Data provided:

● ● ● ● ● ● ●

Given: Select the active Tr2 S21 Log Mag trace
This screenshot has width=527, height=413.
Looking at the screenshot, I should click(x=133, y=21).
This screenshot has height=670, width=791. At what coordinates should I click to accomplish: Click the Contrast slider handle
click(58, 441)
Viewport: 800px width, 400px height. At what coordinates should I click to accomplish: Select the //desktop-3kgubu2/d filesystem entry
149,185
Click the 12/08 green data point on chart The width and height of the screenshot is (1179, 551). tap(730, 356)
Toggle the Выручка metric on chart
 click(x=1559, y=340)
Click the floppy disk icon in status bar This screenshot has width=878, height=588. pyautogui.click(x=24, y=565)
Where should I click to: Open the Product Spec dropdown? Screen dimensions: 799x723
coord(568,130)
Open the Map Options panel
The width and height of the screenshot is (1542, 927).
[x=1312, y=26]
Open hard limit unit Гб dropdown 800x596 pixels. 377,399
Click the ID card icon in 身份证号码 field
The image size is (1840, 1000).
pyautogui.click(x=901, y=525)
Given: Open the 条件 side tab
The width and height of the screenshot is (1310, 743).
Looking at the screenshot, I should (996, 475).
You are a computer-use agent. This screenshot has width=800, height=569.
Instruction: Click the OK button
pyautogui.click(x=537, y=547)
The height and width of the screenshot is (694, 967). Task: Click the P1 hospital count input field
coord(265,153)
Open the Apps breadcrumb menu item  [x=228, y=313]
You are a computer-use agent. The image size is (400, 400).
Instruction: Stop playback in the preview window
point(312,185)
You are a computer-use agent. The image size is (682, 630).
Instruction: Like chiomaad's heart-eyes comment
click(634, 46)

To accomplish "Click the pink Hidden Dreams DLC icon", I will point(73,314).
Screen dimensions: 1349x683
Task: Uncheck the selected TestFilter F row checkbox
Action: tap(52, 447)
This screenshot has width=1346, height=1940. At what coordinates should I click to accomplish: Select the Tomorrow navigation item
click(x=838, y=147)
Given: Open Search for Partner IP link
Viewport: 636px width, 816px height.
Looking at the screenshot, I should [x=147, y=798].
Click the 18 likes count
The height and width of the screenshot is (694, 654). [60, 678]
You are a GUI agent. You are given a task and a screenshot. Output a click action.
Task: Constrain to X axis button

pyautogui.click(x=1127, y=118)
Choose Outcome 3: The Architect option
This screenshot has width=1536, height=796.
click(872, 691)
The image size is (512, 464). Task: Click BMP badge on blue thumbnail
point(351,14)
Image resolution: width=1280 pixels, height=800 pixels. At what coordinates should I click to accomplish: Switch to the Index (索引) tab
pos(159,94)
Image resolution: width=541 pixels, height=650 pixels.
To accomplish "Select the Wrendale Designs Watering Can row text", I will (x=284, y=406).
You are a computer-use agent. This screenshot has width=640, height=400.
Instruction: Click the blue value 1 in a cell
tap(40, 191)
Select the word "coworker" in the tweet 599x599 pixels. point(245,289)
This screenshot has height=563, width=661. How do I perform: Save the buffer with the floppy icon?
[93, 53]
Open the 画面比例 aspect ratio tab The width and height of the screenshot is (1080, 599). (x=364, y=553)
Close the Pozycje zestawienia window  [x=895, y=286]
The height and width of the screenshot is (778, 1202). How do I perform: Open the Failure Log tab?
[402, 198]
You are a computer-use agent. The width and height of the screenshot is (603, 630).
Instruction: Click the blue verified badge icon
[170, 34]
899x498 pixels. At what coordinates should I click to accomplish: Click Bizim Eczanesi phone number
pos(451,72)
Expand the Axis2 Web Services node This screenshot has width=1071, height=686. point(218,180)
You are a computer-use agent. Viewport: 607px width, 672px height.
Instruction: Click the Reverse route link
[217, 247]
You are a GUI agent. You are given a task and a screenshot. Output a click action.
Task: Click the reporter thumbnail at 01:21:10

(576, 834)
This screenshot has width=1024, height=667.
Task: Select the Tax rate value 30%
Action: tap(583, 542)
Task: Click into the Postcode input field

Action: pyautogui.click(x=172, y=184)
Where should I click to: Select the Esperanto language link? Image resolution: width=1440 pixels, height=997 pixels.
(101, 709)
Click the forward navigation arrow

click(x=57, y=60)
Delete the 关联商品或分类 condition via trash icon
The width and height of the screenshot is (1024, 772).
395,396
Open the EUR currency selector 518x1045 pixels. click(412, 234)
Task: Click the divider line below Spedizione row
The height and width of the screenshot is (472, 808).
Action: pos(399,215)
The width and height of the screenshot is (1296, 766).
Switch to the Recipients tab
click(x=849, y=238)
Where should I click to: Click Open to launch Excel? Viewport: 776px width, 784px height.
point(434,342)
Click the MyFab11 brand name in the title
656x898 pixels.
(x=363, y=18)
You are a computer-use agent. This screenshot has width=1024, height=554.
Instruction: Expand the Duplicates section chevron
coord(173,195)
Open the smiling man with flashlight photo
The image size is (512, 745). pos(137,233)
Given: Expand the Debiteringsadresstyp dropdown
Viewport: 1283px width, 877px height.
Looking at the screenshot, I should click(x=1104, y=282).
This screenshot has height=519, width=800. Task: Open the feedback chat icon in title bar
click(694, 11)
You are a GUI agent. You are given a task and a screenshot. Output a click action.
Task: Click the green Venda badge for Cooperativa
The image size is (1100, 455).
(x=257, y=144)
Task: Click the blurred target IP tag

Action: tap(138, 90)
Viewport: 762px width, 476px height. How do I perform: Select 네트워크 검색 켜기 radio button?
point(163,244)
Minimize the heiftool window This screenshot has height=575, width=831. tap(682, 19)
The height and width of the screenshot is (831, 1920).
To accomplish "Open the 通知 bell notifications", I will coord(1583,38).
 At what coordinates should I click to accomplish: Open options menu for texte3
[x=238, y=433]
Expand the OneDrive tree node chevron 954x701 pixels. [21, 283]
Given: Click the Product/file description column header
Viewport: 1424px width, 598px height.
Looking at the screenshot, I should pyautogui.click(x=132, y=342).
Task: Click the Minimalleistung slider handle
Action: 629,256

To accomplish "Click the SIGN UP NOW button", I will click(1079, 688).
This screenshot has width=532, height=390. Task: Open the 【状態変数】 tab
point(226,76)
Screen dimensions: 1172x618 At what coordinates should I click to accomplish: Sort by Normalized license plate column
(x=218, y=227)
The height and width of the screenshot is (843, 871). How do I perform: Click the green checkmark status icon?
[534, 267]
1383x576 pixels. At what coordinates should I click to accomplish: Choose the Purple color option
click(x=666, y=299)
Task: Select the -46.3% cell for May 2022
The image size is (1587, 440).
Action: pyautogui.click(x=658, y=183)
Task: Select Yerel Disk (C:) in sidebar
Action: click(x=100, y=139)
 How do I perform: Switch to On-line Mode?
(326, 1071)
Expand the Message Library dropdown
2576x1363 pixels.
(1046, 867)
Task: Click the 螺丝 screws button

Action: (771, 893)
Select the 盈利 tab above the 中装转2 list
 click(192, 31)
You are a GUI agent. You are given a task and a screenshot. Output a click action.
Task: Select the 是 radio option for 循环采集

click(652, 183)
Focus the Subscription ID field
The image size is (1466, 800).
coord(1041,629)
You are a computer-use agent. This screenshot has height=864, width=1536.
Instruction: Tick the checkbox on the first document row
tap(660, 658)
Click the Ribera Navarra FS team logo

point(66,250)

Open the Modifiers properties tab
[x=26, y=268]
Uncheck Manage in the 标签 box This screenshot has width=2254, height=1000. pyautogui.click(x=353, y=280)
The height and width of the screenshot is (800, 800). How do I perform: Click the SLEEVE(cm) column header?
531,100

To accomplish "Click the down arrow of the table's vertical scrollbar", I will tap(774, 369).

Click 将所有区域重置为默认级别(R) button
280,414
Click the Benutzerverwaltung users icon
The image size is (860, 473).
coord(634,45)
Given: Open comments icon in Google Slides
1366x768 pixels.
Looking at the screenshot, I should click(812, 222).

● ● ● ● ● ● ●

Exercise instructions: The lines holding the string "computer" in the listing above are what you should copy out.

Result for this exercise:
You are a computer-use agent. This screenshot has width=800, height=569.
You are a computer-use agent. The image size is (400, 400).
You are a computer-use agent. The image size is (682, 630).
You are a computer-use agent. This screenshot has width=640, height=400.
You are a computer-use agent. The width and height of the screenshot is (603, 630).
You are a computer-use agent. Viewport: 607px width, 672px height.
You are a computer-use agent. This screenshot has width=1024, height=554.
You are a computer-use agent. This screenshot has height=864, width=1536.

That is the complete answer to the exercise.